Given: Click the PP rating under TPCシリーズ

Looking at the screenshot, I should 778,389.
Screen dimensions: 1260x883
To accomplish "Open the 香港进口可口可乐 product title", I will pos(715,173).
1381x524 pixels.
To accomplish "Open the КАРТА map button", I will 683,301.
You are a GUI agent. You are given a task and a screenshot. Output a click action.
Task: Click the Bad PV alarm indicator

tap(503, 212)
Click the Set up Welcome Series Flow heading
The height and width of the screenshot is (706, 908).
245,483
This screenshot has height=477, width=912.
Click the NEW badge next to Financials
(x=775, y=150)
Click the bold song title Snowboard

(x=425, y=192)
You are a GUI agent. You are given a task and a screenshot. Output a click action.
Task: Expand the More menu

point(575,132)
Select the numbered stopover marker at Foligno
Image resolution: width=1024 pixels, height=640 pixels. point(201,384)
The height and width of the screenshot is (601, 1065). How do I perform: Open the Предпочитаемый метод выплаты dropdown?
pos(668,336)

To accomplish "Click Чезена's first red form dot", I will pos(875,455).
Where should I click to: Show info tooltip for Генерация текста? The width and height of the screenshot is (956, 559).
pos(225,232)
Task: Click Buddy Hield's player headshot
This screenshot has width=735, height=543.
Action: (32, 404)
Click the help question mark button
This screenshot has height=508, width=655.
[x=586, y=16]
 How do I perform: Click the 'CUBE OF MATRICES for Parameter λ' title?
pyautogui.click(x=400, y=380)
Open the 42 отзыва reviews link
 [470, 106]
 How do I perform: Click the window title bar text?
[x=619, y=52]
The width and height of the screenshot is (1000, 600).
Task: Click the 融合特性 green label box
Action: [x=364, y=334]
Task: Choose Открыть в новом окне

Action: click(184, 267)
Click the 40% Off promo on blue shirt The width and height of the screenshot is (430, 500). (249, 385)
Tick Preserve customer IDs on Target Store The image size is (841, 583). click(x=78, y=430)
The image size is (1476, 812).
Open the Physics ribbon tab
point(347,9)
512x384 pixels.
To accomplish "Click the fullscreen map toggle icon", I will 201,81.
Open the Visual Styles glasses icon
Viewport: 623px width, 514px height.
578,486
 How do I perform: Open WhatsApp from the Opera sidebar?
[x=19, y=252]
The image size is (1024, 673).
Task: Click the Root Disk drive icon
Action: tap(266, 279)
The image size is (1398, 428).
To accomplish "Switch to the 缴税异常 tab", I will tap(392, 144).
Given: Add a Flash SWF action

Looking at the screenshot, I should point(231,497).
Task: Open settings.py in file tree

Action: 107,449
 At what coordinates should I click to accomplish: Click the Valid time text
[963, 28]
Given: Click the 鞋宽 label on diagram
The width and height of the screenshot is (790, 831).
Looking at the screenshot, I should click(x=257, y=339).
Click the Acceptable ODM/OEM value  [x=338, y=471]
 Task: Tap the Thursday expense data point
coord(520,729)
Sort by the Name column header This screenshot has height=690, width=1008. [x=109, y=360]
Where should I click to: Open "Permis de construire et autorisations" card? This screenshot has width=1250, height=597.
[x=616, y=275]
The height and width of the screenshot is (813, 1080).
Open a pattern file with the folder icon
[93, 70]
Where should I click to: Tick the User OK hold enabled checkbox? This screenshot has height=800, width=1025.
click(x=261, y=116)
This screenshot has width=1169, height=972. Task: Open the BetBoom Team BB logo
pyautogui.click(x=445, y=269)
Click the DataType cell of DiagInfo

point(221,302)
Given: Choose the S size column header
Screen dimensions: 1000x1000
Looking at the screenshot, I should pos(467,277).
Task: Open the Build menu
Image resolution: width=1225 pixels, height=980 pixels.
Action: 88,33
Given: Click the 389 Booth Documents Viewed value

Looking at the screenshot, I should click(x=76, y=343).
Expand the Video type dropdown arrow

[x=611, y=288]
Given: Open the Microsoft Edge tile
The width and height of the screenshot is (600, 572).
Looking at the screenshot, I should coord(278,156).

== Problem to solve ==
Nothing but the lines from the line with "The width and height of the screenshot is (790, 831)." to the last line of the listing above should appear; please retype them exactly, both ends included.

== Solution for this task ==
The width and height of the screenshot is (790, 831).
Looking at the screenshot, I should click(x=257, y=339).
Click the Acceptable ODM/OEM value  [x=338, y=471]
 Task: Tap the Thursday expense data point
coord(520,729)
Sort by the Name column header This screenshot has height=690, width=1008. [x=109, y=360]
Where should I click to: Open "Permis de construire et autorisations" card? This screenshot has width=1250, height=597.
[x=616, y=275]
The height and width of the screenshot is (813, 1080).
Open a pattern file with the folder icon
[93, 70]
Where should I click to: Tick the User OK hold enabled checkbox? This screenshot has height=800, width=1025.
click(x=261, y=116)
This screenshot has width=1169, height=972. Task: Open the BetBoom Team BB logo
pyautogui.click(x=445, y=269)
Click the DataType cell of DiagInfo

point(221,302)
Given: Choose the S size column header
Screen dimensions: 1000x1000
Looking at the screenshot, I should pos(467,277).
Task: Open the Build menu
Image resolution: width=1225 pixels, height=980 pixels.
Action: 88,33
Given: Click the 389 Booth Documents Viewed value

Looking at the screenshot, I should click(x=76, y=343).
Expand the Video type dropdown arrow

[x=611, y=288]
Given: Open the Microsoft Edge tile
The width and height of the screenshot is (600, 572).
Looking at the screenshot, I should coord(278,156).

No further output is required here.